丹那トンネルの上部に位置する記念碑のそばには、「丹那神社」という神社があります。
その神社には、「救命石」という石が祀ってありました。
▲作業員の命を救った「救命石」
その石がこちら。1921年4月1日、熱海口の抗口から300m入ったところで、ずり(残土)出しをしていた際に、トロッコに残土を入れる漏斗に石が引っ掛かってしまったそうです。
そんなわけで何とかしてこの石を取り出さなければいけないため、他のトロッコとともに坑外に出るはずの作業員も手伝うことに。
で、その直後の午後4時20分頃に大崩落がおこり、作業員たちは坑奥に閉じ込められてしまいました。もし、この石が漏斗に引っかかっていなければ、坑外に出るはずの作業員の方は崩落の個所を通っていたため、埋没することになったはずなのです。

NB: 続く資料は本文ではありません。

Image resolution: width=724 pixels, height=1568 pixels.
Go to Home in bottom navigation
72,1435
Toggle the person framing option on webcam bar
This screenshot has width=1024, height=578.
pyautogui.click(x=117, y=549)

この石のおかげで、作業員たちの命が助かったということで「救命石」という名前が付いたそうですよ!

新丹那トンネルは4年で完成!

一方、東海道線が通る丹那トンネルとは別で、東海道新幹線を通すための新丹那トンネルも、その後作られました。このトンネル工事は1959年9月に着工しました。しかし、丹那トンネルが16年かかったのに比べ、新丹那トンネルは4年で完成しました。
時代が進み、掘削技術が進んだことはもちろんですが、丹那トンネルの工事の際に丹那盆地の水が抜けていたことや、丹那断層の掘削に関しては教訓があったことも大きい。丹那トンネルの工事は、新丹那トンネル掘削に大きく貢献していたのです。